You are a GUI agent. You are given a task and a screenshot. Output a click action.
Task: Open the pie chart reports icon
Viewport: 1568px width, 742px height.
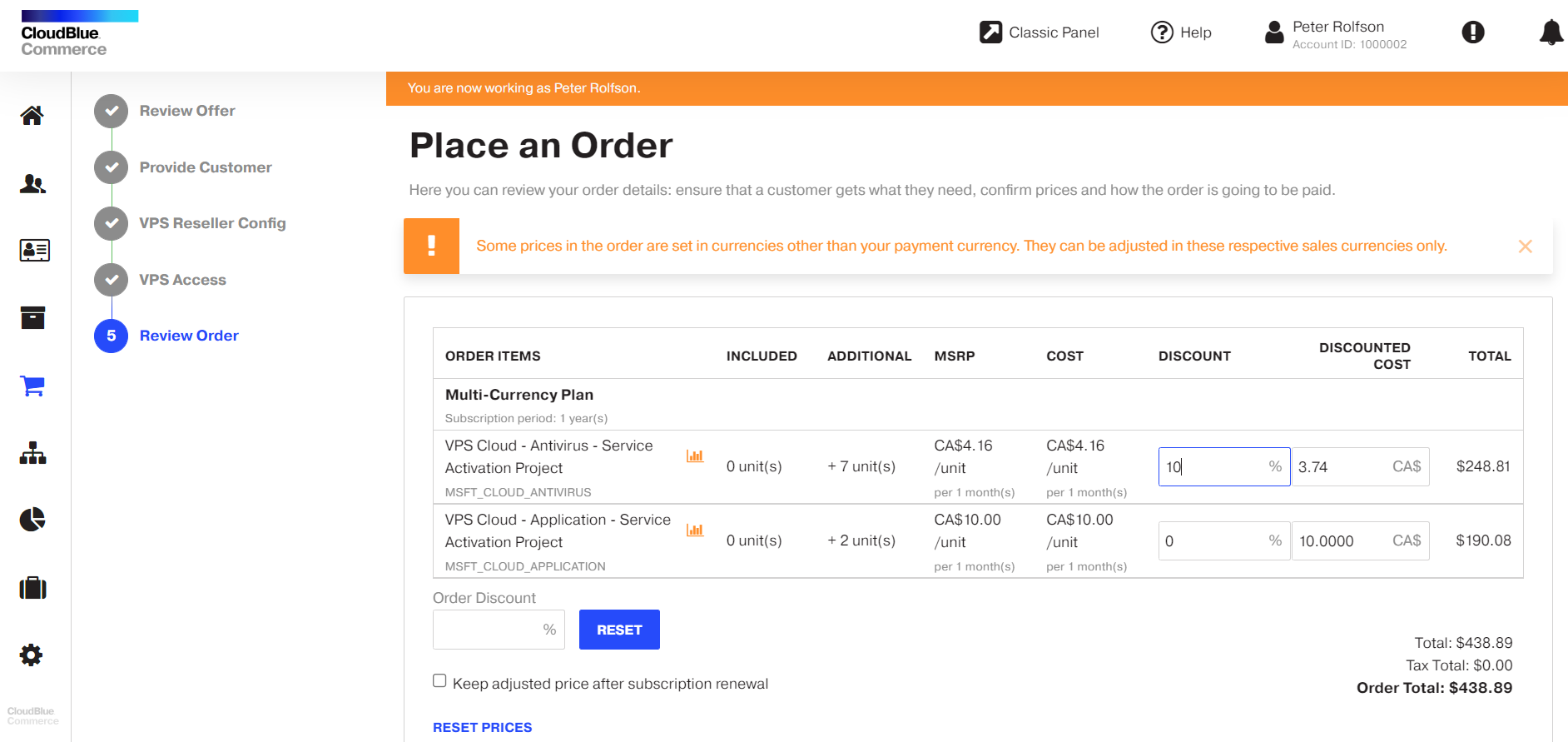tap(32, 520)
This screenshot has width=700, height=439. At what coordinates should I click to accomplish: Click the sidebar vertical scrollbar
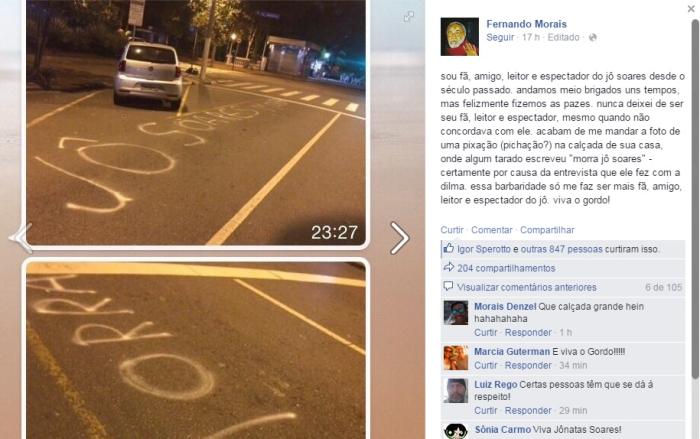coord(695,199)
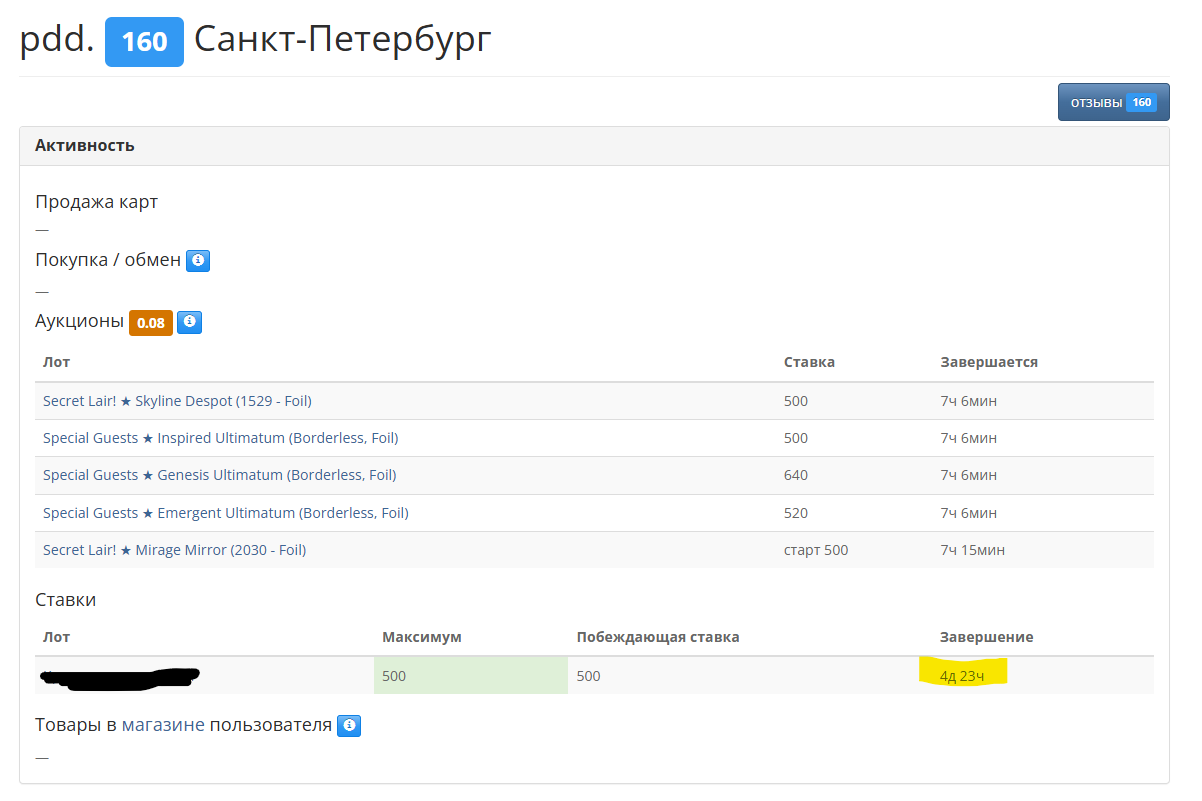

▬▬▬▬▬▬▬▬▬▬

- **WORK TASK**: In the copy, each entry above must match exactly, and no picture may be carried over.

- **RESULT OF THE TASK**:
You are a GUI agent. You are given a task and a screenshot. Output a click action.
Task: Open the pie chart reports icon
Viewport: 1568px width, 742px height.
tap(32, 520)
This screenshot has width=700, height=439. At what coordinates should I click to accomplish: Click the sidebar vertical scrollbar
coord(695,199)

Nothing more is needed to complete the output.